**What you are asked to do**
From the listing below, reproduce word for word the part that opens with the line containing "Перейти до оплати за реквізитами (319, 313)" and closes with the line containing "New Search (203, 626)"; reproduce nothing else.

**Data extracts**
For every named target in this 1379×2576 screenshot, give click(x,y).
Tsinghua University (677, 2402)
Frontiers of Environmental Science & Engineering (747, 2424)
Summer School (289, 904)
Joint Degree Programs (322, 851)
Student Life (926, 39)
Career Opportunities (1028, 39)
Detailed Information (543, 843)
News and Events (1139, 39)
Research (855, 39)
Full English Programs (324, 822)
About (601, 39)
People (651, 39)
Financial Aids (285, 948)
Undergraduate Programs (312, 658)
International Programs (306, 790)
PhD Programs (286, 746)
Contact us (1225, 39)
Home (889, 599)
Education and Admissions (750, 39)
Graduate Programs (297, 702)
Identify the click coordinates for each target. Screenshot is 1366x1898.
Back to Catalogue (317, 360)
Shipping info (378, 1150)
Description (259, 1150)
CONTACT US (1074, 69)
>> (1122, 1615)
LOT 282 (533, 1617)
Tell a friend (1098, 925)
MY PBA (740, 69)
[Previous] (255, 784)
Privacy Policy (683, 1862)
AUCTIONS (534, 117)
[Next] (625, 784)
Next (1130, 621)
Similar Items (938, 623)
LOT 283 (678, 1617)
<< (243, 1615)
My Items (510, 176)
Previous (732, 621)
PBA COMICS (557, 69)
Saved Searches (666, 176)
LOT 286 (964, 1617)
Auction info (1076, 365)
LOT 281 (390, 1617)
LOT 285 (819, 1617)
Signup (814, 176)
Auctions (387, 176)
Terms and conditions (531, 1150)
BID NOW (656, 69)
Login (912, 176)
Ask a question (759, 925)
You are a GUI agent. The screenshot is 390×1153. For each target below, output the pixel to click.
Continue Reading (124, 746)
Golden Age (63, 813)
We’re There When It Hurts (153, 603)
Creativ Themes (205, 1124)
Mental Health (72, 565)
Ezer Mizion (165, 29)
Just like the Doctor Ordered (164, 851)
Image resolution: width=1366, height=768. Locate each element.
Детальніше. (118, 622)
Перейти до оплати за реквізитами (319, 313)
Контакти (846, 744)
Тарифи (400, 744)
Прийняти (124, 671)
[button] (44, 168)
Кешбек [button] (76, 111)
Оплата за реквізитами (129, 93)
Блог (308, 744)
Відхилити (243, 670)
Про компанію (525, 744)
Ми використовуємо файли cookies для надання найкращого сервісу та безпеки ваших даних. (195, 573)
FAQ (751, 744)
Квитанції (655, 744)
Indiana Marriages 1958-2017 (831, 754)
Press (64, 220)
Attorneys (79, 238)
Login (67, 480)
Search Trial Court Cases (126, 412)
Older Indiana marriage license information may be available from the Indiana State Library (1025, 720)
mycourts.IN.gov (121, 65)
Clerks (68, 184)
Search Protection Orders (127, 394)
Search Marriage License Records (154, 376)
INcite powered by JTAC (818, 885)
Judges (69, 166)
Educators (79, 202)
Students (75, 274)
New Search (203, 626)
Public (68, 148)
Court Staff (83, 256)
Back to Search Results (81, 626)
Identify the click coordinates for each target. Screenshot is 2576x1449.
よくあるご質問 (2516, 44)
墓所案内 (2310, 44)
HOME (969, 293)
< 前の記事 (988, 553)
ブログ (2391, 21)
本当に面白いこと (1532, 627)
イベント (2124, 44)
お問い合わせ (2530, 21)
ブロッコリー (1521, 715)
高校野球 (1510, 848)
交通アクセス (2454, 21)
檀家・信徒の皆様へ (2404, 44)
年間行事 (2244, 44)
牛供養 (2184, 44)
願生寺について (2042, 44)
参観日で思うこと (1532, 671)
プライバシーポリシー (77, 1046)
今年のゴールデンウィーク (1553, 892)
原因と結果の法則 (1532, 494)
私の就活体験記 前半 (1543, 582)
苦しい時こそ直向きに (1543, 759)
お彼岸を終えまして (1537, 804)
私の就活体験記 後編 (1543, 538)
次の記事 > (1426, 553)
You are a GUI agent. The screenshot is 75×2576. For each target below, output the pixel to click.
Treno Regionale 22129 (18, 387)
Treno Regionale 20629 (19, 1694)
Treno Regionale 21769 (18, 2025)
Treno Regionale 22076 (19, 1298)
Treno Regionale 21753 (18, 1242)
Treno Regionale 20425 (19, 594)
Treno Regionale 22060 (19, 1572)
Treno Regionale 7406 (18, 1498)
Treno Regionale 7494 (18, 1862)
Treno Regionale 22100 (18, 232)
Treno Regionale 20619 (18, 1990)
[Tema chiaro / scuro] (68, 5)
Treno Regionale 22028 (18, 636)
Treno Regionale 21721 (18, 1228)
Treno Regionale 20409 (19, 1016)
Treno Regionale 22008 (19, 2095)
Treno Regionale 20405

**Answer section**
Перейти до оплати за реквізитами (319, 313)
Контакти (846, 744)
Тарифи (400, 744)
Прийняти (124, 671)
[button] (44, 168)
Кешбек [button] (76, 111)
Оплата за реквізитами (129, 93)
Блог (308, 744)
Відхилити (243, 670)
Про компанію (525, 744)
Ми використовуємо файли cookies для надання найкращого сервісу та безпеки ваших даних. (195, 573)
FAQ (751, 744)
Квитанції (655, 744)
Indiana Marriages 1958-2017 (831, 754)
Press (64, 220)
Attorneys (79, 238)
Login (67, 480)
Search Trial Court Cases (126, 412)
Older Indiana marriage license information may be available from the Indiana State Library (1025, 720)
mycourts.IN.gov (121, 65)
Clerks (68, 184)
Search Protection Orders (127, 394)
Search Marriage License Records (154, 376)
INcite powered by JTAC (818, 885)
Judges (69, 166)
Educators (79, 202)
Students (75, 274)
New Search (203, 626)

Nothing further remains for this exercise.